The nine wounded students and the parents of the four who died brought civil damage suits for wrongful death and injury against guardsmen, guard officers, and others. The cases were blocked until the U.S. Supreme Court in Scheuer v. Rhodes ruled in 1975 against the state’s claim of sovereign immunity. The first trial ended in a mistrial. A retrial concluded with an out-of-court settlement of $675,000 and “statement of regret” by the defendants.
In October of 1975 a state grand jury ordered by Governor Rhodes exonerated the guardsmen and indicted twenty-five persons (the “Kent 25”), the majority of whom were students, on charges such as second degree riot. The charges against all but five of these defendants were eventually dismissed.
A federal grand jury indicted eight guardsmen in March of 1974. The prosecution began in October of that year on charges that guardsmen had deprived students of their constitutional right to due process. Eventually these charges were dropped for lack of evidence by the federal judge hearing the cases.
Kent State University continues to urge a healing of misunderstandings concerning May 4, as evidenced by the motto inscribed on the memorial: “Inquire, learn, and reflect.”
Most of the sites are close to Taylor Hall, which is near the center of the Kent State campus. These include the May 4 Memorial, designed by Chicago architect Bruno Ast. The memorial consists of black granite disks and four standing pylons on a seventy-foot-wide granite plaza. Informative pamphlets are available at the memorial. The memorial is surrounded by over fifty thousand daffodil plants representing the American Vietnam War dead. Downhill from the memorial on the Commons is the Victory Bell, which was used to summon students to meetings that fateful week and many times before and since. On the opposite side of Taylor Hall is the Pagoda, near which the guardsmen stood as they fired, and a metal sculpture with a three-eighths-inch-thick steel plate in which a bullet hole is visible.
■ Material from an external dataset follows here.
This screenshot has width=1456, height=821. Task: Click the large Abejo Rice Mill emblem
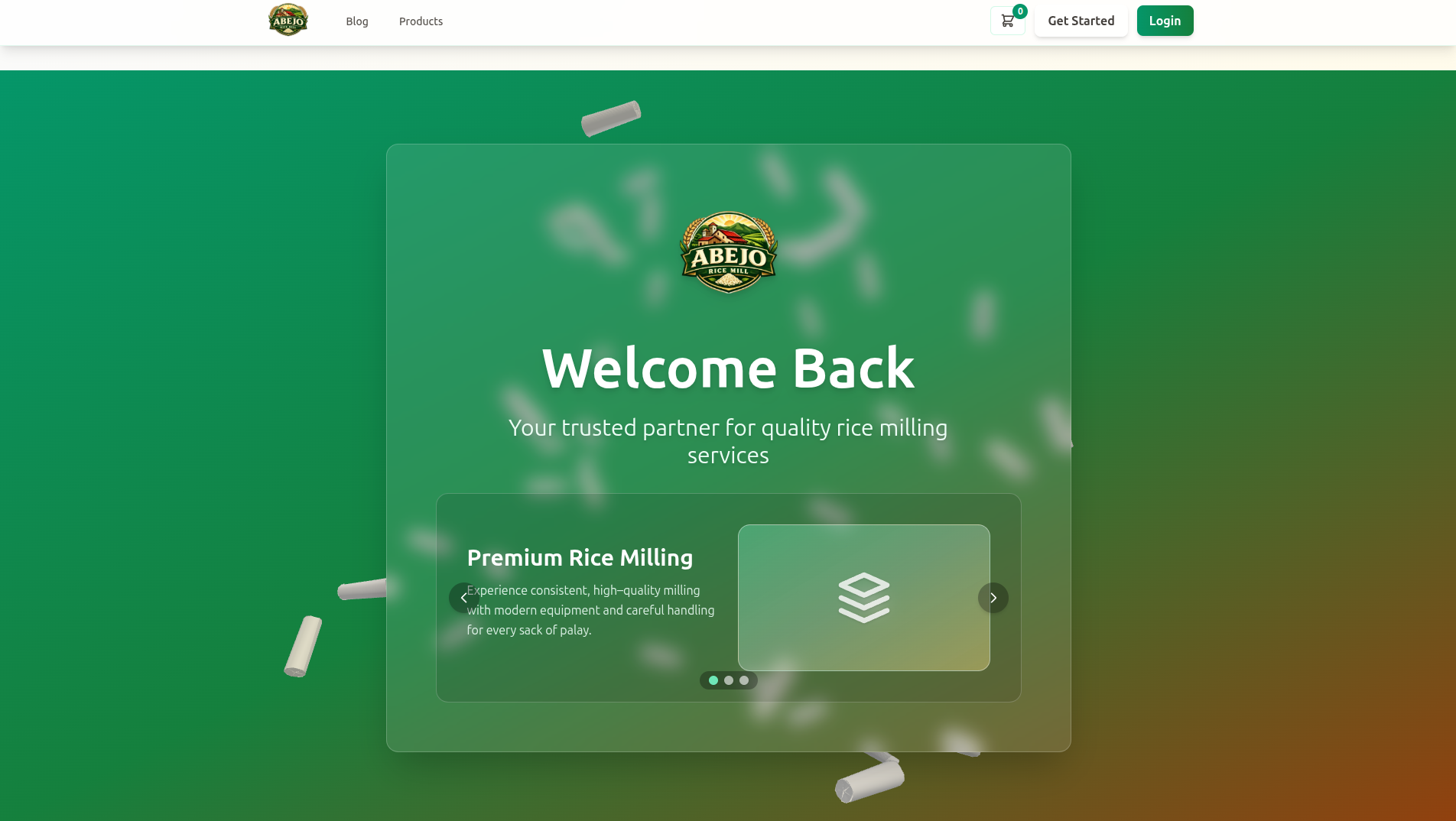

Markers in the Prentice Hall parking lot show where the four students were killed. At the Kent Library is a special collection of May 4 materials. Visitors may also wish to see the historic Federal-style buildings on the front campus, the Kent State Museum (which displays fashions in apparel), and the university Ice Arena.
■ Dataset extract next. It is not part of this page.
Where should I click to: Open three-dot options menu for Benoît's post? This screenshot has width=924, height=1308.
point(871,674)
Casale, Ottavio M., and Louis Paskoff, eds. The Kent Affair: Documents and Interpretations. Boston: Houghton Mifflin, 1971. Two Kent State English professors compiled documents including political cartoons and news stories which show the polarization of opinion. Hensley, Thomas R., and Jerry M. Lewis. Kent State and May Fourth: A Social Science Perspective. 2d ed. Dubuque, Iowa: Kendall/Hunt, 2000. Kent professors collected published and unpublished essays, detailed the gym annex controversy, and included an extensive bibliography. Lewis, Jerry M. “A Study of the Kent State Incident Using Smelser’s Theory of Collective Behavior.” Sociological Inquiry 15 (August, 1974): 542-547. A Kent professor and eyewitness to the shootings analyzed the events leading up to the shootings. Michener, James. Kent State: What Happened and Why. New York: Random House, 1971. The noted author lived in Kent for several months in 1970 to interview participants for this account. Contains photos and biographies of those killed and wounded. Stone, Isidor F. The Killings at Kent State University: How Murder Went Unpunished. New York: A New York Review Book, 1971. Stone’s book contains reprints of his columns, as well as a summary of the FBI report. U.S. President’s Commission on Campus Unrest Report. Washington, D.C.: Government Printing Office, 1970. This is the “Scranton Report” which relates FBI information and concludes that the killings were unwarranted.